(Extracted records)
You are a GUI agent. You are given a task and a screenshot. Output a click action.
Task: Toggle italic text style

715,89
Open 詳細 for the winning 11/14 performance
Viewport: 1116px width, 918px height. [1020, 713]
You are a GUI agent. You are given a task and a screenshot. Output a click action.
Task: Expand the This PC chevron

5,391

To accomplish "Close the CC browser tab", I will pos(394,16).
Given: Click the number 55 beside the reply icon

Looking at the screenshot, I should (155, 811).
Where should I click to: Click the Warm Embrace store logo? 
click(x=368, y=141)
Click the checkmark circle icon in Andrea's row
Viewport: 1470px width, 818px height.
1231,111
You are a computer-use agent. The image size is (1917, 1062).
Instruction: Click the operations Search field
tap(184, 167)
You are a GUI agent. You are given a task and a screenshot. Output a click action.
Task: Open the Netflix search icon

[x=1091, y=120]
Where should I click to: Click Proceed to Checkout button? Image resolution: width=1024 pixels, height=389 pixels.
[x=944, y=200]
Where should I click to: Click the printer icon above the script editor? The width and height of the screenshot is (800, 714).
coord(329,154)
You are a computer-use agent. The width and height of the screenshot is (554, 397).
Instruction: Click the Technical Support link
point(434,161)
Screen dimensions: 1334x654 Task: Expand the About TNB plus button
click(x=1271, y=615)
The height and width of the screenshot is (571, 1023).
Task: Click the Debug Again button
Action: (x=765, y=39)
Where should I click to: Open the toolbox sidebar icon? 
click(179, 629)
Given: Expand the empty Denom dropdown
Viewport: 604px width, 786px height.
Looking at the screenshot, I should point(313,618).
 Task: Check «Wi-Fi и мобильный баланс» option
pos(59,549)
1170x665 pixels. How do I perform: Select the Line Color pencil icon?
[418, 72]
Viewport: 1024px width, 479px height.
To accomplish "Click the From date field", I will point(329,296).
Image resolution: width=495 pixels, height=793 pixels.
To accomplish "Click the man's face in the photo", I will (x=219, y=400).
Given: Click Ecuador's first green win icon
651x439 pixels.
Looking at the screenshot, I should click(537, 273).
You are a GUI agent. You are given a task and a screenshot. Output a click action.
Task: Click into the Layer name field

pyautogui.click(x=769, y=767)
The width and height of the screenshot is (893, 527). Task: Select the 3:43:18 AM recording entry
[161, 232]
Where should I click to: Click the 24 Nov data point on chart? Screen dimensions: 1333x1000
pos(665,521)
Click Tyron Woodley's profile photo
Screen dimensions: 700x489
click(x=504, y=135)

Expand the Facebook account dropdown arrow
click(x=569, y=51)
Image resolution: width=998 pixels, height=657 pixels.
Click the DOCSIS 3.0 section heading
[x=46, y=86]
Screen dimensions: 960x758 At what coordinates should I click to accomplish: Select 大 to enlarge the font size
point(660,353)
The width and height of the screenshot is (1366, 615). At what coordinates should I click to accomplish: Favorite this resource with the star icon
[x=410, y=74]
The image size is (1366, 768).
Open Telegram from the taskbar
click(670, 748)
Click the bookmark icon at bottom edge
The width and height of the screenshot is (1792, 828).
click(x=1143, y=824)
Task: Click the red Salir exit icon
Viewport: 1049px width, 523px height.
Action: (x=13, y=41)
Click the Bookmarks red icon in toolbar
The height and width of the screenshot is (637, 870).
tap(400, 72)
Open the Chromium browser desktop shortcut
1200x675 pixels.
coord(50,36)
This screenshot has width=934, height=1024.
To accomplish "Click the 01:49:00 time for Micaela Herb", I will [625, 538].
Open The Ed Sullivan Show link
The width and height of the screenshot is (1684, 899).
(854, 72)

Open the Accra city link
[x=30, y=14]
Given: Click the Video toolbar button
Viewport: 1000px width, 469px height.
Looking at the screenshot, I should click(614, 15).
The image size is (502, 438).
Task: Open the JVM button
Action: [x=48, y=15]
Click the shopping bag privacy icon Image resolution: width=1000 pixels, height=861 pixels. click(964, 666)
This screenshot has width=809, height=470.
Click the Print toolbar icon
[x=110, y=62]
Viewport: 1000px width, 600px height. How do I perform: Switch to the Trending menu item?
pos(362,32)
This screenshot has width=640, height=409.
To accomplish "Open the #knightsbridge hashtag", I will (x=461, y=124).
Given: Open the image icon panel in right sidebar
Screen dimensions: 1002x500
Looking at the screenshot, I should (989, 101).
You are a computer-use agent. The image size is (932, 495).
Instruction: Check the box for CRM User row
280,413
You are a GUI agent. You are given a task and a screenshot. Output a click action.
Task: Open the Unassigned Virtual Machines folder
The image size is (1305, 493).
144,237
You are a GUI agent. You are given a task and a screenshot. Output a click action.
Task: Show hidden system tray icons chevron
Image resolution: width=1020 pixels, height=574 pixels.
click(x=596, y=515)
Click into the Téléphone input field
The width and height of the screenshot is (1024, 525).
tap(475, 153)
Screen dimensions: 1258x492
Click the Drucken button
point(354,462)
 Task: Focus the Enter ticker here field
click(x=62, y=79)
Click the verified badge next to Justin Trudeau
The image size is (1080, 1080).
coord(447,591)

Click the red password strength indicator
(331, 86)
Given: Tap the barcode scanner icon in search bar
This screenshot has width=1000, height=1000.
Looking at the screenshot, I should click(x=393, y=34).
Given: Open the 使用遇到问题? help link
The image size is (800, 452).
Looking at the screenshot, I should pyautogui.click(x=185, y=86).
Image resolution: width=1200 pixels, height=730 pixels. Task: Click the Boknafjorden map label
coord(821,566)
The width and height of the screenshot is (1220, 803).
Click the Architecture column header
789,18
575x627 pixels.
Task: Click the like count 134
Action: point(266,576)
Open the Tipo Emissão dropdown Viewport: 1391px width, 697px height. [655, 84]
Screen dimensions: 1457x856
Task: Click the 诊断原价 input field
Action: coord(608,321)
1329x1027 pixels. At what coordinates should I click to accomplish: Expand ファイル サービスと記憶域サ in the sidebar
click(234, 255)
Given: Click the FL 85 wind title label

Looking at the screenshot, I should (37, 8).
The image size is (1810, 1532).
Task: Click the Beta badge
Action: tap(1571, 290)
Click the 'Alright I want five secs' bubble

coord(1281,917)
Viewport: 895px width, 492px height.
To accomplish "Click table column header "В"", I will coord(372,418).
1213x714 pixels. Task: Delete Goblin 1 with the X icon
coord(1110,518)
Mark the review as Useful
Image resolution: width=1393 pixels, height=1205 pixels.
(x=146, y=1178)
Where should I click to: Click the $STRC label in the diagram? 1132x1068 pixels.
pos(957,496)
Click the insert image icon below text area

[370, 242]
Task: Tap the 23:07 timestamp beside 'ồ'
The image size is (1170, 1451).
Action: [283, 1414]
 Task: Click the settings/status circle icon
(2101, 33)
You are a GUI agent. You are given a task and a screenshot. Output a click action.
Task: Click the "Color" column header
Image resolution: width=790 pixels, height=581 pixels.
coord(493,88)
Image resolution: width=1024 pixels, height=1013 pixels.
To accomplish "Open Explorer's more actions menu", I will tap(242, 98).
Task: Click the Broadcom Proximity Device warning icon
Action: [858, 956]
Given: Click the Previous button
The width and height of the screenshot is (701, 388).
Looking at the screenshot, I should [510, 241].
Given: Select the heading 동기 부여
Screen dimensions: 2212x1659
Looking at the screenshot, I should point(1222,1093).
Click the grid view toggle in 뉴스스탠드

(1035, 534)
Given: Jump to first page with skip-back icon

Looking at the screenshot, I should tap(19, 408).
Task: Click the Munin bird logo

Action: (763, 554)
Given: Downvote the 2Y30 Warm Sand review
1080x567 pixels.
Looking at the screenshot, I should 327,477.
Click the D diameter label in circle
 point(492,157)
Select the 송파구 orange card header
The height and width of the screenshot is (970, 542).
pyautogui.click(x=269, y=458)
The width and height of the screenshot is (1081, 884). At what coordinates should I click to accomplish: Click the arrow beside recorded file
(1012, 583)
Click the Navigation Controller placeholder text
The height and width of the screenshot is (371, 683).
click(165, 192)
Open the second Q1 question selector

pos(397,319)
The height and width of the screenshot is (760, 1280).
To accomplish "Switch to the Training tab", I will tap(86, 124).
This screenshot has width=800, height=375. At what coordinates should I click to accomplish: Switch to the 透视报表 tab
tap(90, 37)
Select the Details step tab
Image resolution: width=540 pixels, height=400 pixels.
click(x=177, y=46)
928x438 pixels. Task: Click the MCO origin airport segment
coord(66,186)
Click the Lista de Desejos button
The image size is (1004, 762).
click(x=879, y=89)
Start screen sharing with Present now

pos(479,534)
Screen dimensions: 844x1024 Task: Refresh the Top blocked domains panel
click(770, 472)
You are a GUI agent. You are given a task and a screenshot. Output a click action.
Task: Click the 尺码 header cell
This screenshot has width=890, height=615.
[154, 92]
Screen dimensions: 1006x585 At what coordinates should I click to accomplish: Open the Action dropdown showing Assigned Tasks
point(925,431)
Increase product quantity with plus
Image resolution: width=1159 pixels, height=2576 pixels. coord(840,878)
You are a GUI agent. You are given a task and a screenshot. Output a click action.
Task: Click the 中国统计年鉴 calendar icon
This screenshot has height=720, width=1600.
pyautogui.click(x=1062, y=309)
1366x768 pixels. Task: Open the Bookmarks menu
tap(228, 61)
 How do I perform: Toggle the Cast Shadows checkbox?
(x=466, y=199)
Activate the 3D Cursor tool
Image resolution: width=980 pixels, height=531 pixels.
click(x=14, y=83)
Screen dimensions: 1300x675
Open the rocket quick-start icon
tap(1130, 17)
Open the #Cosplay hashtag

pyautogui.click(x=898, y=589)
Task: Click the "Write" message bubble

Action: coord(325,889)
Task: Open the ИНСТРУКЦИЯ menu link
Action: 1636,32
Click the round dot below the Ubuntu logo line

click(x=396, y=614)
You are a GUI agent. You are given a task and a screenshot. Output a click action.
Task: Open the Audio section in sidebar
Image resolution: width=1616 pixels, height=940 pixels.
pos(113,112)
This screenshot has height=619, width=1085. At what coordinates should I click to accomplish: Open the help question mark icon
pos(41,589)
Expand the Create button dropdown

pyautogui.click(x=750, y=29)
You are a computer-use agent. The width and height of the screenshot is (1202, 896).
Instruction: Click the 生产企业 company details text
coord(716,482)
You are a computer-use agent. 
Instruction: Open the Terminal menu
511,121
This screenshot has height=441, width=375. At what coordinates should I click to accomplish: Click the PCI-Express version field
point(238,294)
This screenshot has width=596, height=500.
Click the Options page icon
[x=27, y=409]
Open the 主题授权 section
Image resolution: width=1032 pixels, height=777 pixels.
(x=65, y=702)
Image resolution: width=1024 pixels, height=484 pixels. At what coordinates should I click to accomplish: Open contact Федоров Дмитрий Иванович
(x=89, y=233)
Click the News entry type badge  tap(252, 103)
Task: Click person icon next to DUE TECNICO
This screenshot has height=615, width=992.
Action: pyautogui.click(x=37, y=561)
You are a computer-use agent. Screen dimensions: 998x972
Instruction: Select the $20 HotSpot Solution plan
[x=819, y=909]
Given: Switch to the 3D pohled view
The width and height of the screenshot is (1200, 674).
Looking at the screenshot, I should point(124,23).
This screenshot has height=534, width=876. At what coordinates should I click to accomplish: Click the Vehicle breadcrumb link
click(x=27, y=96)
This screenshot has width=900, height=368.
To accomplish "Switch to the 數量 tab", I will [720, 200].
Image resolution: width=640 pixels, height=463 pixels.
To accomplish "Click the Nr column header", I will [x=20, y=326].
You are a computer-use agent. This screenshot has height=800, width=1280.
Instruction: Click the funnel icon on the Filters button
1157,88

Try it: Starting at the line that contains "Given: Expand the empty Denom dropdown" and stopping after the line that contains "Given: Click Ecuador's first green win icon", write out every line exactly as it appears above, and no other line.

Solution for this problem:
Given: Expand the empty Denom dropdown
Viewport: 604px width, 786px height.
Looking at the screenshot, I should point(313,618).
 Task: Check «Wi-Fi и мобильный баланс» option
pos(59,549)
1170x665 pixels. How do I perform: Select the Line Color pencil icon?
[418, 72]
Viewport: 1024px width, 479px height.
To accomplish "Click the From date field", I will point(329,296).
Image resolution: width=495 pixels, height=793 pixels.
To accomplish "Click the man's face in the photo", I will (x=219, y=400).
Given: Click Ecuador's first green win icon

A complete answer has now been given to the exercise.